Calidad, no amenazas

Desde que empecé a machacar botones y a tomar consciencia de la industria que hay detrás de ello, he vivido decenas de modas en el mundo del desarrollo. Experimentos que se pueden ver convertidas en estándares de facto si terminan calando también entre el consumidor, que sólo pueden quedarse en un mal recuerdo —¿alguien recuerda los pases online?— o simplemente algo condicional al estado de la industria.

Hoy por hoy, hay una en especial que no deja de chirriarme. Una simple condicional que, si bien deberíamos tener parcialmente asumida en este medio, es devastador ver verbalizada: “si no compráis este juego, no habrá más soporte”. Sí, se trata de algo que llevamos viendo desde que el mundo es mundo, pero en estos últimos años —y en especial con el auge de Nintendo Switch y la base hibridizada de usuarios— está cada vez más en boga.

No lo voy a negar: es una premisa meridianamente razonable. No hablamos de beneficencia, son empresas dedicadas a obtener beneficio y eso, salvo excepciones, es lo que impera. No obstante, mi problema radica en dos puntos donde creo que cruzan líneas con las que no me siento especialmente cómodo. El primero es el más evidente de ambos: la imposibilidad de declarar algo así, como empresa, sin que parezca una amenaza. Una forma de poner la responsabilidad de la pervivencia sobre los compradores individuales y no sobre la capacidad del producto por encandilar al mercado general. Cada vez que leo una declaración del estilo sólo puedo pensar que ni el creador tiene suficiente confianza en el producto.

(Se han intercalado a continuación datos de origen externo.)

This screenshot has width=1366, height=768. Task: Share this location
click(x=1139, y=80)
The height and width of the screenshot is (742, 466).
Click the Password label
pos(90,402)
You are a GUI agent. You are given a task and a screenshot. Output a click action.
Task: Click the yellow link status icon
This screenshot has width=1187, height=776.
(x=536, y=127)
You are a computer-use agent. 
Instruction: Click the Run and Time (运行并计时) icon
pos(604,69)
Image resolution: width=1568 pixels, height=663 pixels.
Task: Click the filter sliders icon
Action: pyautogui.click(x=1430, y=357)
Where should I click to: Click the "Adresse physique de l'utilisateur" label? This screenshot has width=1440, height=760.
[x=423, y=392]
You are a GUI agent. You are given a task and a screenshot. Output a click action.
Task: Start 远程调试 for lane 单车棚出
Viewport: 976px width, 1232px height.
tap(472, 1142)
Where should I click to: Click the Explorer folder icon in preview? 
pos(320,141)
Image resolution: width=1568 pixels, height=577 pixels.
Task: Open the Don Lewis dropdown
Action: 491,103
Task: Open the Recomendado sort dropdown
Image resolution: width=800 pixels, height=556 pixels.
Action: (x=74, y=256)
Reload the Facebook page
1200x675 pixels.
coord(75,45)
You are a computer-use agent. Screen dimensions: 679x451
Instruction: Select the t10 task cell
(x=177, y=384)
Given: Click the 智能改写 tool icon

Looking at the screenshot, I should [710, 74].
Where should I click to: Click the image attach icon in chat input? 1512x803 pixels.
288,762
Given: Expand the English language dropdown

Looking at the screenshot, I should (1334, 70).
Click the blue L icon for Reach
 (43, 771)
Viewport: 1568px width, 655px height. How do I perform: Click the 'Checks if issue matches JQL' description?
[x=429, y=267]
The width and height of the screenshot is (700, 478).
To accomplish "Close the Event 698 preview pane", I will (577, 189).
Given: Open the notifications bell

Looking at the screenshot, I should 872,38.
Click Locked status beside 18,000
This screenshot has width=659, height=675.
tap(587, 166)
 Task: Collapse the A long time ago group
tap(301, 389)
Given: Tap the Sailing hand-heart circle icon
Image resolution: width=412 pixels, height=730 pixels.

El segundo es, si cabe, más sangrante. De un tiempo a esta parte es frecuente ver que la segunda parte del condicional poco tiene que ver con la primera o que, quizá, sea demasiado generalista. Que esa conexión que debería ser de lógica básica no esté tan presente como debería. Que acabe convirtiéndose en un si no te comes las lentejas, no hay postre. Para ilustrarlo, podemos echar la vista atrás a los primeros meses de Nintendo Switch, época en la que muchas compañías —en un ejercicio de cautela tras el fracaso de Wii U, podemos admitir— citaban que el apoyo que darían a la consola dependería de las ventas de su apuesta inicial. O, tan sólo hace unos días, Goichi Suda declaraba en una entrevista que No More Heroes 3 sólo sería una realidad si Travis Strikes Again cosechaba éxito de ventas.

Y es que no puedo evitar ver un agujero enorme en ese tipo de argumentaciones: la magnitud de los proyectos y la proporción de público que puede estar interesado. No es raro ver a una empresa intentar medir la temperatura del agua con un producto poco arriesgado —como fue Ultra Street Fighter 2 para CAPCOM— y hacernos pensar que si no nos hacemos con él, el juego que realmente queremos podría no llegar.  Averiguar el interés del público en tu producto es algo que supone un riesgo de forma directa, pero asumir que tus desarrollos serán viables en base a si los usuarios pasan por el aro es un error aún mayor.

Claro, es probable que esto sean cosas que digo como alguien que está muy involucrado en el mundo del videojuego y, para la compañía detrás de este tipo de declaraciones tenga más sentido en esta ecuación el jugador de a pie. Y es algo que no descarto. Pero sea como fuere, es una de estas pequeñas cosas que me hacen sentirme un poquito peor con la industria

Yo me mantengo firme en mis convicciones: si quieres que compre tus productos, convénceme con calidad, no con amenazas.